The number of COVID-19 cases in Colorado grew dramatically overnight, as did the seriousness.
Gov. Jared Polis announced Friday morning that there have now been 72 cases of COVID-19 discovered in Colorado, up from 49 on Thursday. At least four are evidence of community spread in the Denver metro area.
Eight people are hospitalized in Colorado, and three are in critical condition, Polis said.
“It is just a matter of time until we have our first fatality here in Colorado,” he said. “The good news is over 90 percent of people we’ve tested have tested negative (for COVID-19).”
Polis announced he was "issuing guidance" encouraging cancelation of large public gatherings of over 250 people “unless they can successfully take steps” to limit contact between people to six feet.
Denver Mayor Michael Hancock later declared a public health emergency and banned events at city-owned facilities, including Red Rocks, through April 12.
Polis's action follows several counties and cities that began banning large public events. On March 12, Eagle, Garfield and Pitkin counties prohibited gatherings and events of more than 50 people.
“Gatherings of more than 50 attendees are prohibited, unless measures are taken by event organizers to minimize risk,” according to a joint statement issued by the counties.
Many metro-area school districts, including Denver Public Schools, the state’s largest school district, announced they would close for periods up to three weeks starting today or Monday.
On March 10, Polis declared a state of emergency for Colorado, which makes more resources available. Polis directed the Colorado Department of Labor and Employment to offer paid sick leave for service and hospitality workers, or an estimated 15 percent of the state’s 3.1 million workers. And drive-up laboratories are starting to open around the state to serve patients whose doctors said they meet certain criteria for testing for COVID-19.
Polis said his administration remains focused on expanding the number of tests available and being conducted in the state in order to get those who test positive into isolation.

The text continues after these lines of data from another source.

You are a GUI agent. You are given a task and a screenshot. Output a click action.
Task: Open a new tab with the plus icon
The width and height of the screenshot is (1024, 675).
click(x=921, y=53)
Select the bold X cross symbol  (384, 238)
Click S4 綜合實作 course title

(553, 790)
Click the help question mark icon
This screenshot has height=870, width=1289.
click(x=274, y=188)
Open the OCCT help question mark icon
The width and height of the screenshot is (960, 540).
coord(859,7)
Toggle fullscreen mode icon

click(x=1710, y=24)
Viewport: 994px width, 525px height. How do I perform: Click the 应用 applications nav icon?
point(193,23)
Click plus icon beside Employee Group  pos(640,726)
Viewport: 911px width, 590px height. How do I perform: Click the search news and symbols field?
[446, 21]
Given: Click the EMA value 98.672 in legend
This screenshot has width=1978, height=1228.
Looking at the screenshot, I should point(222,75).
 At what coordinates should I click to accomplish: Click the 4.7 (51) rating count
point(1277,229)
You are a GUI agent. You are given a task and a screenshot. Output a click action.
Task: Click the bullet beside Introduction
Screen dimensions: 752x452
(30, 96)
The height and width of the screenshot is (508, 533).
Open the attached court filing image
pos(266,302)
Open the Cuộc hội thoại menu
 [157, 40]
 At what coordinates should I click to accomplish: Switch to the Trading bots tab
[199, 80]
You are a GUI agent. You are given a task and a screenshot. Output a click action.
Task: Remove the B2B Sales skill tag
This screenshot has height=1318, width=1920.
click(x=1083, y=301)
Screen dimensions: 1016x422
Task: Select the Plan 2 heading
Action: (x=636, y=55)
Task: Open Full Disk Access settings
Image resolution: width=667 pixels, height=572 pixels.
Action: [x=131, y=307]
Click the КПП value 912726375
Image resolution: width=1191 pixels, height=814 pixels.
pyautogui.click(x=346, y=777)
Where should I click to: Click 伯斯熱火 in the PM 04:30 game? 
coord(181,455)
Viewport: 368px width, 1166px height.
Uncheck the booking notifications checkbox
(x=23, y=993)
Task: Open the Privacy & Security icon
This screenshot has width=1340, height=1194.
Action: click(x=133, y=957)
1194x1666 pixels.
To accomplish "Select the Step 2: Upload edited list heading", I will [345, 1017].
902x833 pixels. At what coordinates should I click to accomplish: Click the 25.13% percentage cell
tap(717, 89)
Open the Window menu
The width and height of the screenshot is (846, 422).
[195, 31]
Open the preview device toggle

"We are a leader in testing," Polis said, noting that the Colorado number is equivalent to about 10 percent of the number conducted nationally. "But it's far from enough."
With somewhere around 1,000 tests completed on about 600 people through Thursday, (the state has not recently released the number of actual tests completed), Colorado has tested just a fraction of the number tested in Washington state, for example, where nearly 5,000 tests had been conducted through Thursday.
Polis said Colorado is on the verge of a “tipping point.” He said there are likely thousands more cases than the 72 identified, but those people have not had access to a test or are waiting for results.
He said a lack of testing “has hampered our ability to avoid mass disruption to our lives and economy.
“I’ve personally shared my frustrations with the vice president,” he continued.
Polis said he would order the state to expedite licensing of new medical professionals and asked medical professionals who might be retired or are in a different profession to reconnect with their prior employer to supplement the state’s health cares systems if and when medical professionals are diagnosed with COVID-19.
“We need to backfill those positions,” he said.
Polis has activated the National Guard, which includes a dozen medics who are practicing to provide additional training capacity. He said community medical providers are being trained on setting up their own mobile labs like the one in Denver’s Lowry neighborhood.
But it's the large events ban that might be most immediately felt, depending on its duration, which Polis did not lay out Friday.
Events at the 76,125-capacity Empower Field at Mile High, the largest venue in Denver, included a motocross rally on April 4, the Bacon and Beer Classic on May 9 and Global Dance Festival July 10 and 11. Kenny Chesney, who was supposed to perform at Empower on August 8, has postponed his tour.
The Pepsi Center can hold 18,007 people and is usually jam-packed with sports games and concerts through the spring. Prior to the governor’s announcement, all events had been postponed through March 25, including a Blake Shelton concert Saturday night and Celine Dion on March 24.
The next events to possibly be impacted are concerts by The Eagles set for March 26 and 28. Professional sports leagues, including the NBA, NHL, MLB and National Lacrosse League, have suspended their seasons, canceling or postponing all Avalanche, Nuggets, Rockies and Colorado Mammoth games.